◆ **Exercise goal**
Could you copy exactly the lines from the one containing "Click the Cancel button" through the last line of the records, leaving out every picture?

___

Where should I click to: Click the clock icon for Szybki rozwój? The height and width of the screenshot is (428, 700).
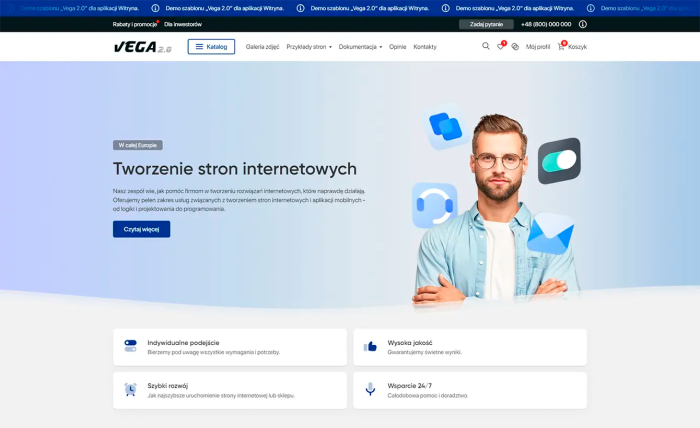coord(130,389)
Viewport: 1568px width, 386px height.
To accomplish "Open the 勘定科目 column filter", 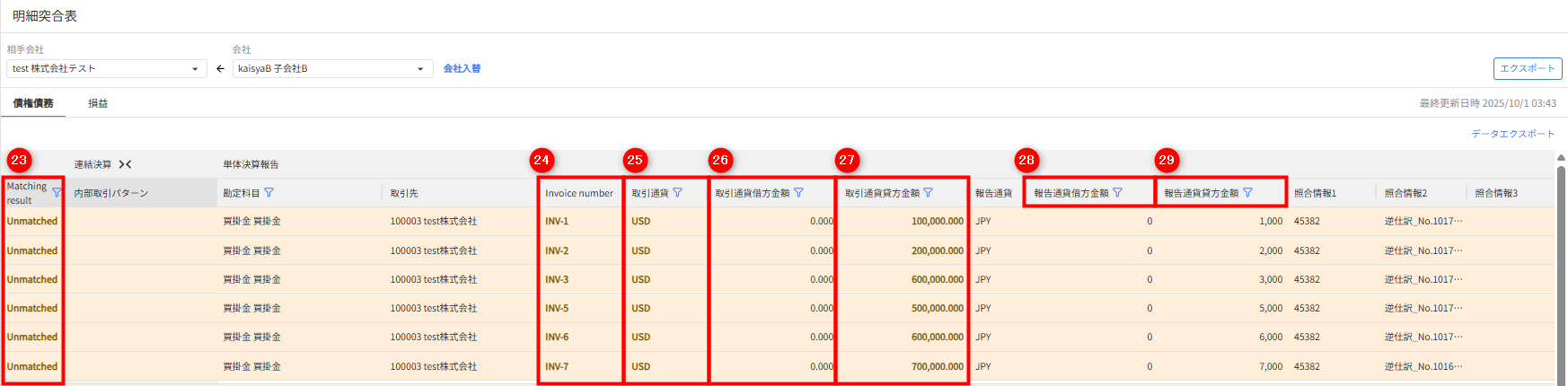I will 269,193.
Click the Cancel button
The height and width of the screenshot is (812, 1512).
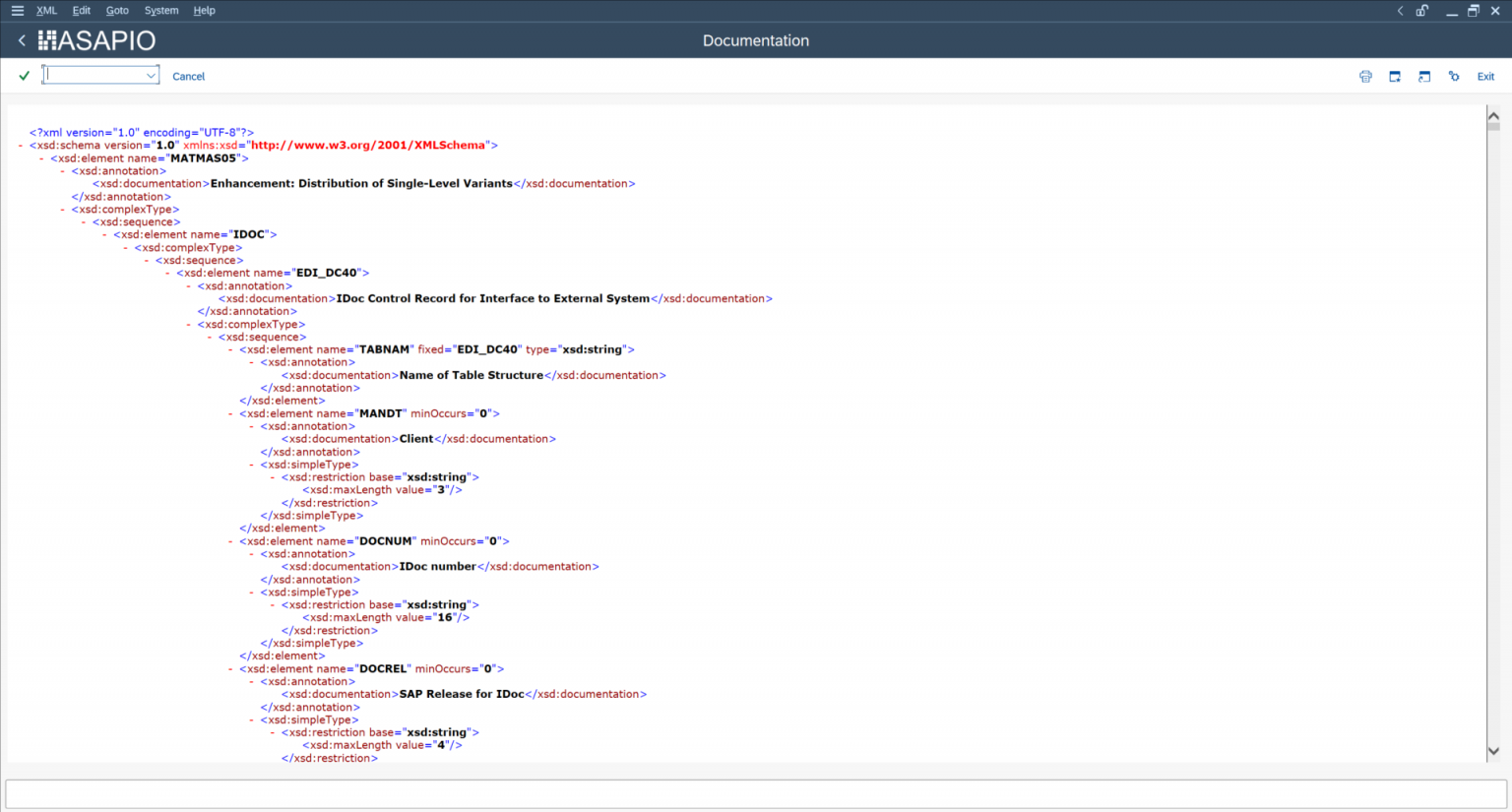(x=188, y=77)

___

◆ **Result below**
Click the Cancel button
The height and width of the screenshot is (812, 1512).
(x=188, y=77)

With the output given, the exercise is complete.